Start of Article

Kyle White

Posted on Apr 2

Optimizing FFmpeg for Production: Settings That Cut Processing Time by 40%

#ffmpeg #video #node #javascript

FFmpeg's default settings are designed for output quality, not processing speed. On a production server where you're processing dozens of videos per hour, the difference between the right settings and the defaults can be the difference between a 60-second encode and a 100-second encode — at scale, that's the difference between serving 60 jobs/hour or 36 jobs/hour on the same hardware.

This post covers the exact FFmpeg settings that cut processing time by 40% in the pipeline at ClipSpeedAI, with benchmarks and the reasoning behind each change.

The Baseline

Default FFmpeg encode for a 60-second 1080p clip to 1080x1920 vertical:

ffmpeg -i input.mp4 -vf "crop=607:1080:660:0,scale=1080:1920" \
  -c:v libx264 -c:a aac output.mp4

Time: ~85 seconds on a 2-core server.

Target: under 55 seconds with acceptable quality loss.

Optimization 1: Encoder Preset

The most impactful single setting. libx264's preset controls the speed/compression tradeoff:

# Default (no preset specified) = medium
# Slow: best compression, slowest encode
# Medium: balanced default
# Fast: ~30% faster, ~5% larger file
# Faster: ~50% faster, ~10% larger file
# Veryfast: ~65% faster, ~15% larger file

For short-form video clips (30-90 seconds), file size isn't a significant concern. A 5-10MB clip vs a 7-12MB clip doesn't matter to the end user.

ffmpeg -i input.mp4 \
  -vf "crop=607:1080:660:0,scale=1080:1920" \
  -c:v libx264 \
  -preset fast \        # was: medium (default)
  -crf 23 \
  -c:a aac output.mp4

Improvement: ~28% faster (85s → 61s)

Optimization 2: Input Seeking

Placing -ss before -i vs after -i makes a massive difference for segment extraction:

# SLOW: output seeking (decodes everything from start)
ffmpeg -i input.mp4 -ss 45 -t 60 output.mp4

# FAST: input seeking (jumps to timestamp before decoding)

End of Article

*Short exercise 1*
Name every libx264 preset listed in the commented lines of the FFmpeg post.
*Short exercise 2*
Answer these from the FFmpeg post:
(a) How long did the baseline encode take on a 2-core server?
(b) What -crf value is used in the command with -preset fast?
(c) What encode time did switching to the fast preset bring?
*Short exercise 3*
Write the next part of the FFmpeg post, picking up from its final line.

Start of Dataset records

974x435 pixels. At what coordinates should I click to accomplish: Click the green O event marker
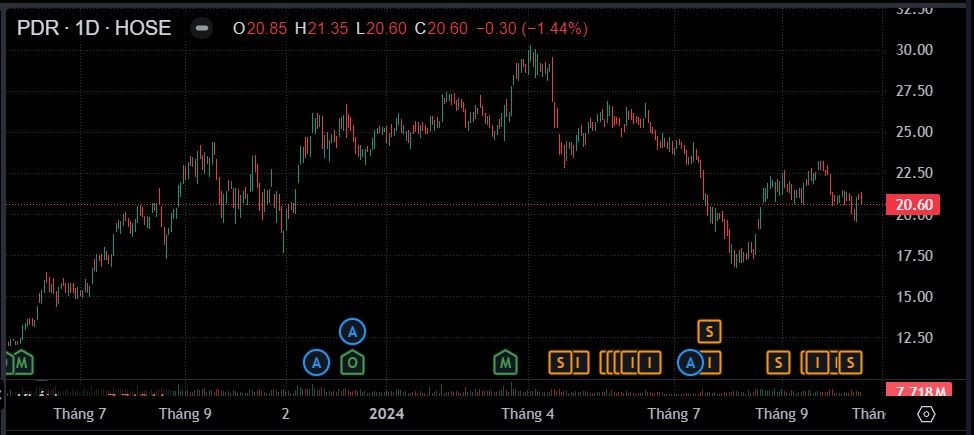click(x=352, y=362)
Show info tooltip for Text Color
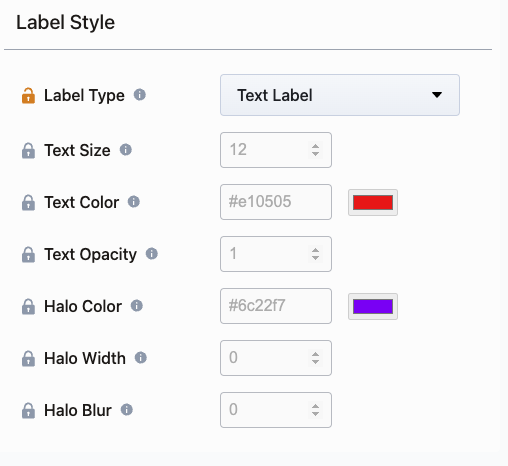Image resolution: width=508 pixels, height=466 pixels. point(134,201)
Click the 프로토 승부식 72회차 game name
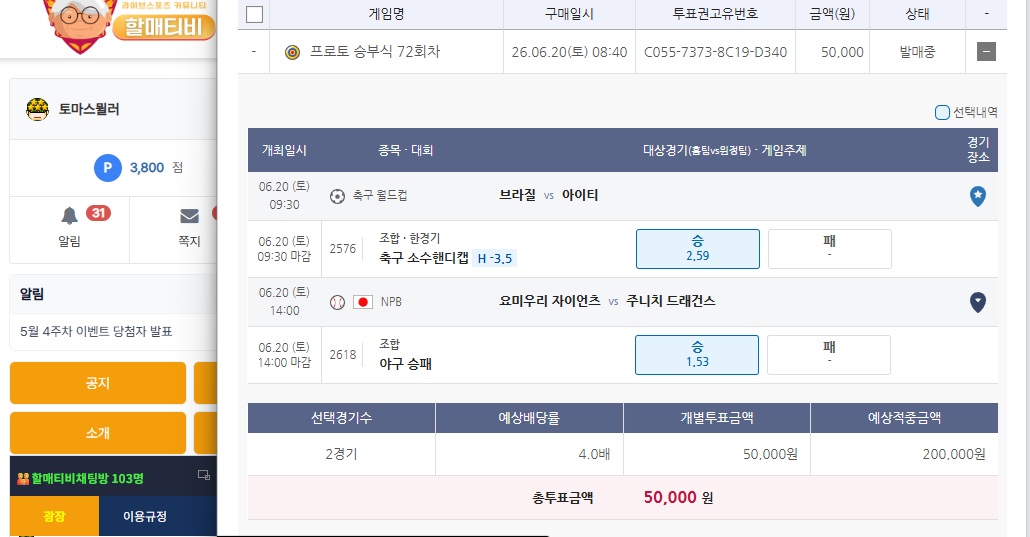The image size is (1030, 537). pyautogui.click(x=375, y=52)
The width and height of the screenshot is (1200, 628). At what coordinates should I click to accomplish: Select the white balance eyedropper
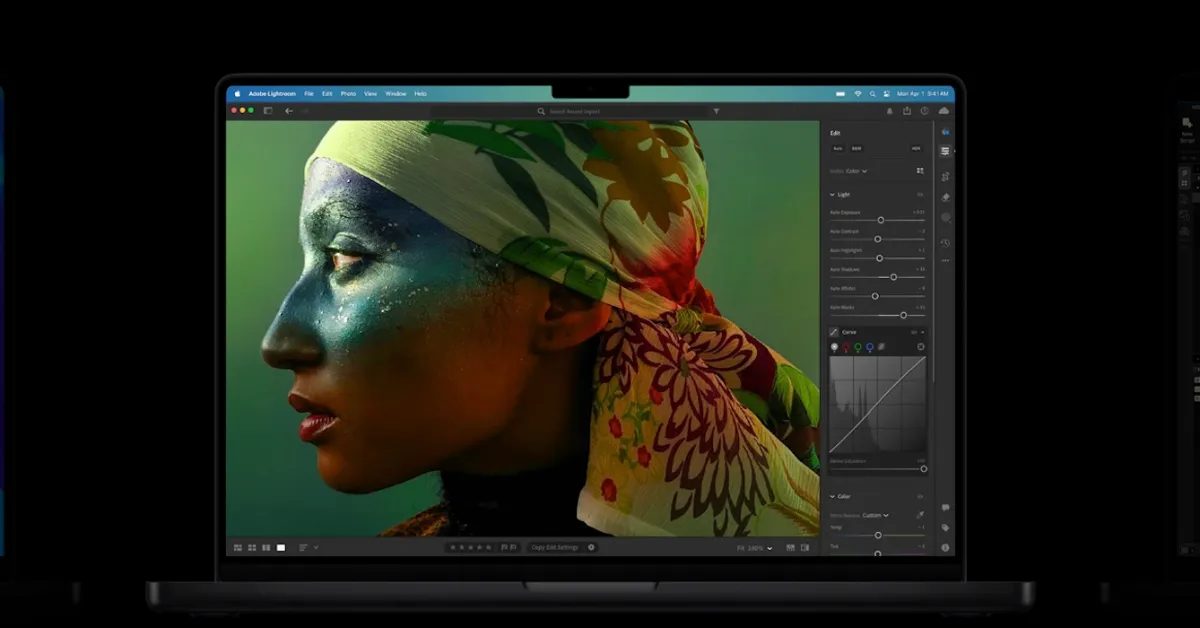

End of Dataset records

*Task result 1*
Slow, Medium, Fast, Faster, Veryfast

*Task result 2*
(a) About 85 seconds.
(b) 23.
(c) 61 seconds (down from 85 seconds).

*Task result 3*
ffmpeg -ss 45 -i input.mp4 -t 60 output.mp4

Output seeking decodes every frame from 0 to the seek point. For a 30-minute video with a clip starting at minute 25, that's 25 minutes of decoding you're throwing away.

Input seeking isn't pixel-perfect (seeks to the nearest keyframe), but for most content the difference is imperceptible.

Improvement: Up to 10x faster for long source videos

// Node.js: always put -ss before -i
await execa('ffmpeg', [
  '-ss', String(startTime),   // BEFORE -i
  '-i', videoPath,
  '-t', String(duration),
  '-c:v', 'libx264',
  '-preset', 'fast',
  '-crf', '23',
  output
]);

Optimization 3: Audio Copy vs Re-encode

If the source audio is already AAC (which it is for most YouTube-downloaded MP4s), copy it instead of re-encoding:

# Re-encoding audio (unnecessary for AAC→AAC)
-c:a aac -b:a 128k

# Copy audio stream directly
-c:a copy

Caveat: Only use -c:a copy when the output container supports the source audio codec. MP4 container + AAC audio = always fine. If you're burning captions with the ASS filter, you must still copy audio (the filter only touches the video stream).

Improvement: ~5-8% faster, plus slightly better audio quality (no re-encode loss).

Optimization 4: Scale Filter with Faster Algorithm

The scale filter's default algorithm (bicubic) is slower than lanczos for upscaling and much slower than bilinear for downscaling:

# Default (bicubic)
scale=1080:1920

# For upscaling (lanczos is sharper but slower than bicubic)
scale=1080:1920:flags=lanczos

# For downscaling (bilinear is fast with minimal quality loss)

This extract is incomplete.